Task requirements
In full and without alteration, print the entries that follow.
Supplied material section start
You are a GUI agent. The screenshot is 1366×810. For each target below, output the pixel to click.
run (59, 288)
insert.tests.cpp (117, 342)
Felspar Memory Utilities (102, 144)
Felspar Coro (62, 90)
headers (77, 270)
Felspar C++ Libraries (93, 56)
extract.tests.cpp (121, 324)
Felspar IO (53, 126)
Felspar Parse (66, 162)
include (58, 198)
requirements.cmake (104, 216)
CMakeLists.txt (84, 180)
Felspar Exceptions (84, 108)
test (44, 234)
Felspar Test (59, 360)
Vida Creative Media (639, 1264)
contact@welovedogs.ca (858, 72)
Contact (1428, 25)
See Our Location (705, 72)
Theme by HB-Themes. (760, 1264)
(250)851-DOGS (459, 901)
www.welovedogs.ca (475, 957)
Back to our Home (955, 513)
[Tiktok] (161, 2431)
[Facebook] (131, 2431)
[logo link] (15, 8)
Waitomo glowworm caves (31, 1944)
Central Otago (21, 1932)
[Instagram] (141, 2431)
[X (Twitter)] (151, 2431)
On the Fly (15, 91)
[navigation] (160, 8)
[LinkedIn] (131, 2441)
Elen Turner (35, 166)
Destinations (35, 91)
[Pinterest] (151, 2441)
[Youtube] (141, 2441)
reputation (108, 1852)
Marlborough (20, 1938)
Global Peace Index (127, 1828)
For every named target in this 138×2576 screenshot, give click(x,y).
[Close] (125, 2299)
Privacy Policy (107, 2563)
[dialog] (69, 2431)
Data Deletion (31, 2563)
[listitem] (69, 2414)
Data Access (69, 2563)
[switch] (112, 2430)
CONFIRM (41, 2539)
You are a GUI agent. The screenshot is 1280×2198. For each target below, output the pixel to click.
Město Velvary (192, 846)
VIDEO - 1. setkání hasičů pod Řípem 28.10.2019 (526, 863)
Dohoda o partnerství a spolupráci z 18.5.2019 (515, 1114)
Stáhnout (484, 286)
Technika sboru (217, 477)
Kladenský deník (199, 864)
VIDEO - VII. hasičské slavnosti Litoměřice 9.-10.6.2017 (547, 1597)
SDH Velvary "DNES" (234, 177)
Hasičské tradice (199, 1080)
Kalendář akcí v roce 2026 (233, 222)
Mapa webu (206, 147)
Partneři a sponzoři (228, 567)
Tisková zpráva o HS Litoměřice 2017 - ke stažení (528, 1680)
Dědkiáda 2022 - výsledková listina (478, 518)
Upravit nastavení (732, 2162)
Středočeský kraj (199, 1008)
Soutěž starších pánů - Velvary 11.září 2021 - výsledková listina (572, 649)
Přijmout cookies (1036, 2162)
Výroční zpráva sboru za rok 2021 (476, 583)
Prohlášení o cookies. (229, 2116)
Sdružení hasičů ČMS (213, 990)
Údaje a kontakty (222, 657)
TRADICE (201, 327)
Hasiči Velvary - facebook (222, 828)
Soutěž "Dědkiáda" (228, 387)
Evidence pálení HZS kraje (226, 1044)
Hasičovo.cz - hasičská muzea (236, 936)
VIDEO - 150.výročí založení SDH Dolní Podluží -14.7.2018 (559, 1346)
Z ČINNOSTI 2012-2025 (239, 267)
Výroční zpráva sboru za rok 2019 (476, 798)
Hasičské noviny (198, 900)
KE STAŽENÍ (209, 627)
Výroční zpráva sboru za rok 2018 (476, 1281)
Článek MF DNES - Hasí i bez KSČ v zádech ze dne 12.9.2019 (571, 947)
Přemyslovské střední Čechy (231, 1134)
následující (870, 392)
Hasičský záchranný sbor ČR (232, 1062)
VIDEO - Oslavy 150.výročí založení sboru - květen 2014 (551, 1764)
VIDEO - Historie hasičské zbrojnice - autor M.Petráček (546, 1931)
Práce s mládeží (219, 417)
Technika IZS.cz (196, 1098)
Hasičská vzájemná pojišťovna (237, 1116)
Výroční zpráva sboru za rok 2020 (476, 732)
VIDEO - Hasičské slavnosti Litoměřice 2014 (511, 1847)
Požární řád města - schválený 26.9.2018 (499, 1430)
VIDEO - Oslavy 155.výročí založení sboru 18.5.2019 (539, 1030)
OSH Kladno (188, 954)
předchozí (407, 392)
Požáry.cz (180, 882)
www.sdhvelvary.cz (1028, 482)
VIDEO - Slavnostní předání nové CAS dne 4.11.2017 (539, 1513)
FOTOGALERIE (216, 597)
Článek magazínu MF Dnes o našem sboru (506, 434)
Supplied material section end
Exercise response
You are a GUI agent. The screenshot is 1366×810. For each target below, output the pixel to click.
run (59, 288)
insert.tests.cpp (117, 342)
Felspar Memory Utilities (102, 144)
Felspar Coro (62, 90)
headers (77, 270)
Felspar C++ Libraries (93, 56)
extract.tests.cpp (121, 324)
Felspar IO (53, 126)
Felspar Parse (66, 162)
include (58, 198)
requirements.cmake (104, 216)
CMakeLists.txt (84, 180)
Felspar Exceptions (84, 108)
test (44, 234)
Felspar Test (59, 360)
Vida Creative Media (639, 1264)
contact@welovedogs.ca (858, 72)
Contact (1428, 25)
See Our Location (705, 72)
Theme by HB-Themes. (760, 1264)
(250)851-DOGS (459, 901)
www.welovedogs.ca (475, 957)
Back to our Home (955, 513)
[Tiktok] (161, 2431)
[Facebook] (131, 2431)
[logo link] (15, 8)
Waitomo glowworm caves (31, 1944)
Central Otago (21, 1932)
[Instagram] (141, 2431)
[X (Twitter)] (151, 2431)
On the Fly (15, 91)
[navigation] (160, 8)
[LinkedIn] (131, 2441)
Elen Turner (35, 166)
Destinations (35, 91)
[Pinterest] (151, 2441)
[Youtube] (141, 2441)
reputation (108, 1852)
Marlborough (20, 1938)
Global Peace Index (127, 1828)
For every named target in this 138×2576 screenshot, give click(x,y).
[Close] (125, 2299)
Privacy Policy (107, 2563)
[dialog] (69, 2431)
Data Deletion (31, 2563)
[listitem] (69, 2414)
Data Access (69, 2563)
[switch] (112, 2430)
CONFIRM (41, 2539)
You are a GUI agent. The screenshot is 1280×2198. For each target below, output the pixel to click.
Město Velvary (192, 846)
VIDEO - 1. setkání hasičů pod Řípem 28.10.2019 (526, 863)
Dohoda o partnerství a spolupráci z 18.5.2019 (515, 1114)
Stáhnout (484, 286)
Technika sboru (217, 477)
Kladenský deník (199, 864)
VIDEO - VII. hasičské slavnosti Litoměřice 9.-10.6.2017 (547, 1597)
SDH Velvary "DNES" (234, 177)
Hasičské tradice (199, 1080)
Kalendář akcí v roce 2026 (233, 222)
Mapa webu (206, 147)
Partneři a sponzoři (228, 567)
Tisková zpráva o HS Litoměřice 2017 - ke stažení (528, 1680)
Dědkiáda 2022 - výsledková listina (478, 518)
Upravit nastavení (732, 2162)
Středočeský kraj (199, 1008)
Soutěž starších pánů - Velvary 11.září 2021 - výsledková listina (572, 649)
Přijmout cookies (1036, 2162)
Výroční zpráva sboru za rok 2021 (476, 583)
Prohlášení o cookies. (229, 2116)
Sdružení hasičů ČMS (213, 990)
Údaje a kontakty (222, 657)
TRADICE (201, 327)
Hasiči Velvary - facebook (222, 828)
Soutěž "Dědkiáda" (228, 387)
Evidence pálení HZS kraje (226, 1044)
Hasičovo.cz - hasičská muzea (236, 936)
VIDEO - 150.výročí založení SDH Dolní Podluží -14.7.2018 (559, 1346)
Z ČINNOSTI 2012-2025 (239, 267)
Výroční zpráva sboru za rok 2019 (476, 798)
Hasičské noviny (198, 900)
KE STAŽENÍ (209, 627)
Výroční zpráva sboru za rok 2018 (476, 1281)
Článek MF DNES - Hasí i bez KSČ v zádech ze dne 12.9.2019 (571, 947)
Přemyslovské střední Čechy (231, 1134)
následující (870, 392)
Hasičský záchranný sbor ČR (232, 1062)
VIDEO - Oslavy 150.výročí založení sboru - květen 2014 (551, 1764)
VIDEO - Historie hasičské zbrojnice - autor M.Petráček (546, 1931)
Práce s mládeží (219, 417)
Technika IZS.cz (196, 1098)
Hasičská vzájemná pojišťovna (237, 1116)
Výroční zpráva sboru za rok 2020 (476, 732)
VIDEO - Hasičské slavnosti Litoměřice 2014 (511, 1847)
Požární řád města - schválený 26.9.2018 (499, 1430)
VIDEO - Oslavy 155.výročí založení sboru 18.5.2019 (539, 1030)
OSH Kladno (188, 954)
předchozí (407, 392)
Požáry.cz (180, 882)
www.sdhvelvary.cz (1028, 482)
VIDEO - Slavnostní předání nové CAS dne 4.11.2017 (539, 1513)
FOTOGALERIE (216, 597)
Článek magazínu MF Dnes o našem sboru (506, 434)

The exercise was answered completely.